**Excerpt**:
=====

You had a dildo as a 15-year-old! Your dad found it, you kept it, and your dad never mentioned it again. I can’t help but think you had good parents.
Blessed without a shadow of a doubt. Blessed, unconditional love. You know, it’s a beautiful thing, isn’t it? Especially when it comes from your parents.
The first gay bars you went to were Grosvenor House Hotel and the Nightingale in Birmingham. But it sounds like going to gay bars didn’t get easier for you as you got famous. Reading your book, your struggle with the closet seemed paralyzing. Then you’d turn around and wear a Tom of Finland T-shirt to Studio 54!
Yeah, and of course, the irony of going onstage in leather and studs, whips and chains, looking like a Tom of Finland character. I’ve got pictures of me in that Tom of Finland shirt with Andy Warhol at Studio 54. I can’t even remember putting that shirt on. The great thing about New York is you can wear a T-shirt like that and nobody blinks an eye. They don’t really make an assumption. It’s just, “Oh, that’s a cool shirt.”

=====

**Raw data**:
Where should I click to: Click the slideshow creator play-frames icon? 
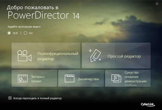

=====

**The tasks**:
1 > In the interview excerpt, which two places are named as the first gay bars the interviewee went to?
2 > Reproduce the passage of the interview excerpt starting with "The first gay" and going on through "to Studio 54!".

**Answers for the exercise**:
1 > Grosvenor House Hotel and the Nightingale in Birmingham.

2 >
The first gay bars you went to were Grosvenor House Hotel and the Nightingale in Birmingham. But it sounds like going to gay bars didn’t get easier for you as you got famous. Reading your book, your struggle with the closet seemed paralyzing. Then you’d turn around and wear a Tom of Finland T-shirt to Studio 54!